Copy the entries below word for word, leaving every line as it is.

━━━━━ Recorded information

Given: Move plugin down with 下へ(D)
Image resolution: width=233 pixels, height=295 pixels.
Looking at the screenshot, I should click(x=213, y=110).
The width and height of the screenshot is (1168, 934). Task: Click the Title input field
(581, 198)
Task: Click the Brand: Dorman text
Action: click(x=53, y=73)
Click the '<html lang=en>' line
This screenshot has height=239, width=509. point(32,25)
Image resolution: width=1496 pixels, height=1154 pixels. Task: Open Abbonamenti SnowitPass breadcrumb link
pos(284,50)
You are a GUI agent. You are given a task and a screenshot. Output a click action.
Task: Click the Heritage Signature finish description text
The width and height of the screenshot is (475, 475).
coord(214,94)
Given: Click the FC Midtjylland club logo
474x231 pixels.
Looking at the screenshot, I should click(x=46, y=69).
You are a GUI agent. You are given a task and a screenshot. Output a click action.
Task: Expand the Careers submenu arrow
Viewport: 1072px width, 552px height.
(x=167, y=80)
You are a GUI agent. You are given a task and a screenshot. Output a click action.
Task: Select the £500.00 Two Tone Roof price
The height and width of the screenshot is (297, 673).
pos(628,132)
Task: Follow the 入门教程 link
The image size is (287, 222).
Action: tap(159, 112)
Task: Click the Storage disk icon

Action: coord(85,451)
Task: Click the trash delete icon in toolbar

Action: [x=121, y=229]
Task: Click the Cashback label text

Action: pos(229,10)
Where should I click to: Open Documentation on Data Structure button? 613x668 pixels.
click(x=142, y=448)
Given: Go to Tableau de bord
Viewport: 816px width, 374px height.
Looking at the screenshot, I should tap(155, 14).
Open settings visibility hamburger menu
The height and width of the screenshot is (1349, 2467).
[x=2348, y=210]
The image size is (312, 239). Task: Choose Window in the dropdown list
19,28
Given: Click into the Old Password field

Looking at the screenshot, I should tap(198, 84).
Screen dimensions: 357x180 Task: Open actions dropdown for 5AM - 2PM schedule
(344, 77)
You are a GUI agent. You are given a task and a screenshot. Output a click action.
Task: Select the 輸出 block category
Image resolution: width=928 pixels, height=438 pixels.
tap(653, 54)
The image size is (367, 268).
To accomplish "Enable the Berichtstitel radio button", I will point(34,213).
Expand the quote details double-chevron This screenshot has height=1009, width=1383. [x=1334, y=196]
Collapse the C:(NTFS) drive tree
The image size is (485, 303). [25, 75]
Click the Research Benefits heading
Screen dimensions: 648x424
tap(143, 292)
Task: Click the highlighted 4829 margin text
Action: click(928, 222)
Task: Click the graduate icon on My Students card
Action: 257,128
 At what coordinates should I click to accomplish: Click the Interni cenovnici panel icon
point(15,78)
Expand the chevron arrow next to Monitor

━━━━━━━━━━

*Complete output*
Given: Move plugin down with 下へ(D)
Image resolution: width=233 pixels, height=295 pixels.
Looking at the screenshot, I should click(x=213, y=110).
The width and height of the screenshot is (1168, 934). Task: Click the Title input field
(581, 198)
Task: Click the Brand: Dorman text
Action: click(x=53, y=73)
Click the '<html lang=en>' line
This screenshot has height=239, width=509. point(32,25)
Image resolution: width=1496 pixels, height=1154 pixels. Task: Open Abbonamenti SnowitPass breadcrumb link
pos(284,50)
You are a GUI agent. You are given a task and a screenshot. Output a click action.
Task: Click the Heritage Signature finish description text
The width and height of the screenshot is (475, 475).
coord(214,94)
Given: Click the FC Midtjylland club logo
474x231 pixels.
Looking at the screenshot, I should click(x=46, y=69).
You are a GUI agent. You are given a task and a screenshot. Output a click action.
Task: Expand the Careers submenu arrow
Viewport: 1072px width, 552px height.
(x=167, y=80)
You are a GUI agent. You are given a task and a screenshot. Output a click action.
Task: Select the £500.00 Two Tone Roof price
The height and width of the screenshot is (297, 673).
pos(628,132)
Task: Follow the 入门教程 link
The image size is (287, 222).
Action: tap(159, 112)
Task: Click the Storage disk icon

Action: coord(85,451)
Task: Click the trash delete icon in toolbar

Action: [x=121, y=229]
Task: Click the Cashback label text

Action: pos(229,10)
Where should I click to: Open Documentation on Data Structure button? 613x668 pixels.
click(x=142, y=448)
Given: Go to Tableau de bord
Viewport: 816px width, 374px height.
Looking at the screenshot, I should tap(155, 14).
Open settings visibility hamburger menu
The height and width of the screenshot is (1349, 2467).
[x=2348, y=210]
The image size is (312, 239). Task: Choose Window in the dropdown list
19,28
Given: Click into the Old Password field

Looking at the screenshot, I should tap(198, 84).
Screen dimensions: 357x180 Task: Open actions dropdown for 5AM - 2PM schedule
(344, 77)
You are a GUI agent. You are given a task and a screenshot. Output a click action.
Task: Select the 輸出 block category
Image resolution: width=928 pixels, height=438 pixels.
tap(653, 54)
The image size is (367, 268).
To accomplish "Enable the Berichtstitel radio button", I will point(34,213).
Expand the quote details double-chevron This screenshot has height=1009, width=1383. [x=1334, y=196]
Collapse the C:(NTFS) drive tree
The image size is (485, 303). [25, 75]
Click the Research Benefits heading
Screen dimensions: 648x424
tap(143, 292)
Task: Click the highlighted 4829 margin text
Action: click(928, 222)
Task: Click the graduate icon on My Students card
Action: 257,128
 At what coordinates should I click to accomplish: Click the Interni cenovnici panel icon
point(15,78)
Expand the chevron arrow next to Monitor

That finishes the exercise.